_EXERCISE INSTRUCTIONS_
Only the pictures stay out; please return all the entries below exactly as written.

_PROVIDED ENTRIES_
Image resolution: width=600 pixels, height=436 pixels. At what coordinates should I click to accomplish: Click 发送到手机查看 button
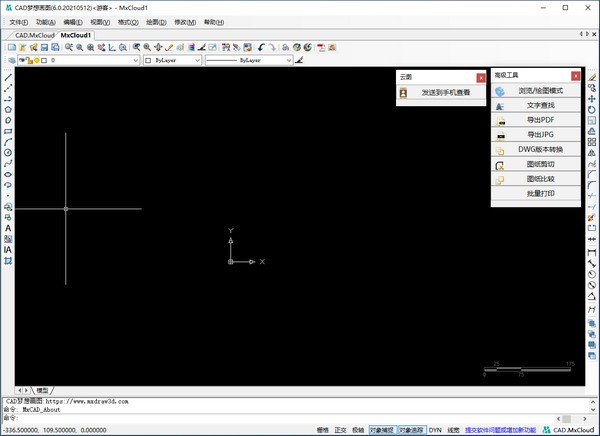coord(445,92)
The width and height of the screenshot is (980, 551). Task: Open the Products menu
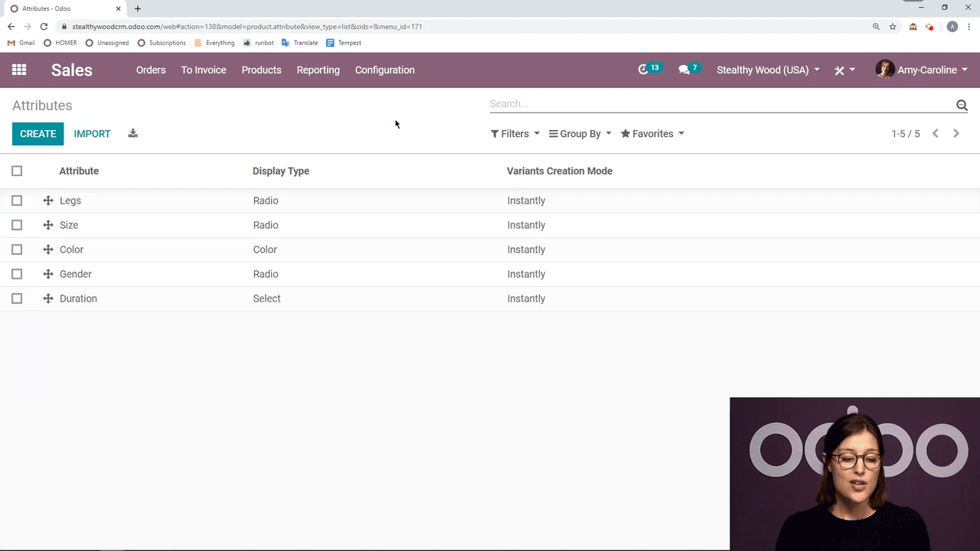click(x=261, y=70)
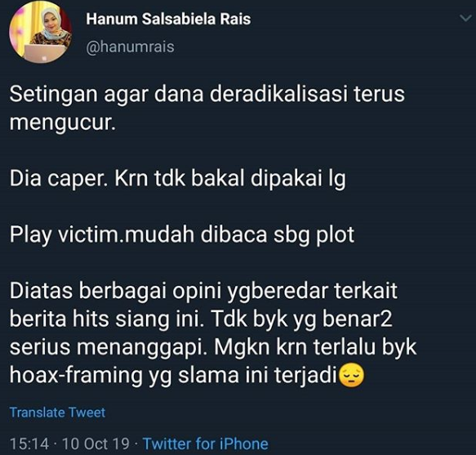476x455 pixels.
Task: Click the 15:14 timestamp
Action: [29, 444]
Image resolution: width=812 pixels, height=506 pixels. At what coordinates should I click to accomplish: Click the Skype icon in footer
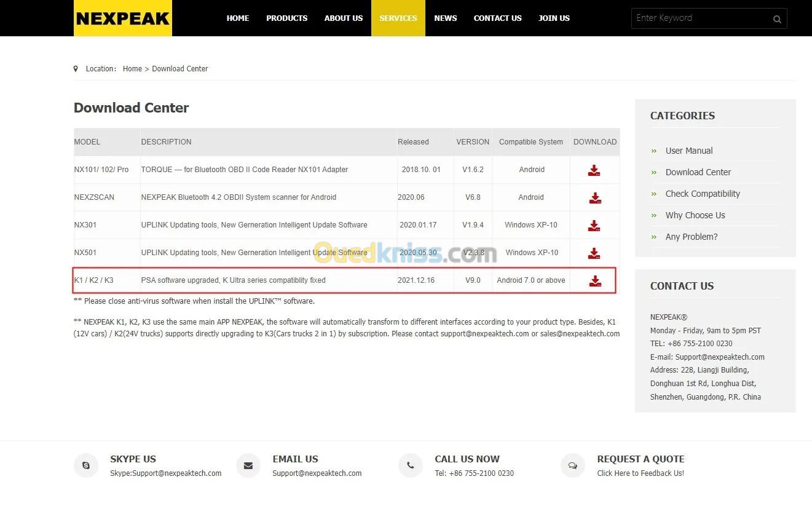click(x=86, y=466)
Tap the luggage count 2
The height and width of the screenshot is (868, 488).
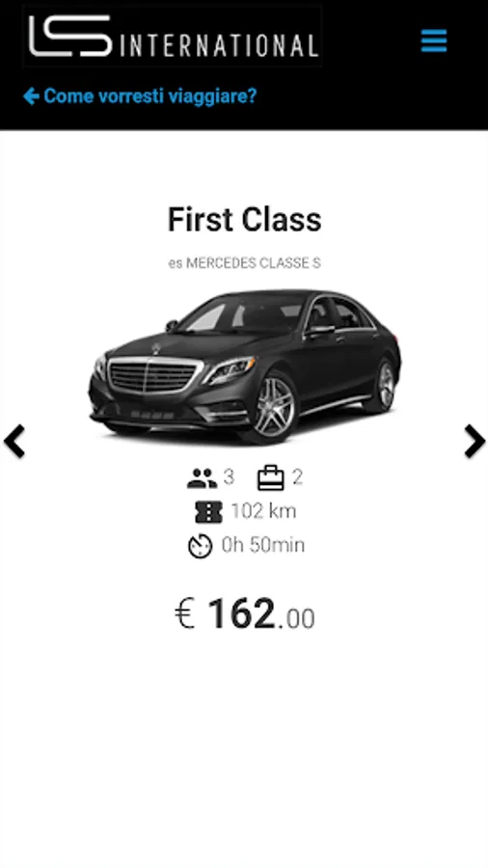(297, 477)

_RESPONSE AREA_
Image resolution: width=600 pixels, height=436 pixels. At what coordinates should I click to accomplish: Click 发送到手机查看 button
coord(445,92)
The width and height of the screenshot is (980, 551). Task: Open the Products menu
click(x=261, y=70)
476x455 pixels.
Task: Click the 15:14 timestamp
Action: [29, 444]
Image resolution: width=812 pixels, height=506 pixels. At what coordinates should I click to accomplish: Click the Skype icon in footer
click(x=86, y=466)
Tap the luggage count 2
The height and width of the screenshot is (868, 488).
(297, 477)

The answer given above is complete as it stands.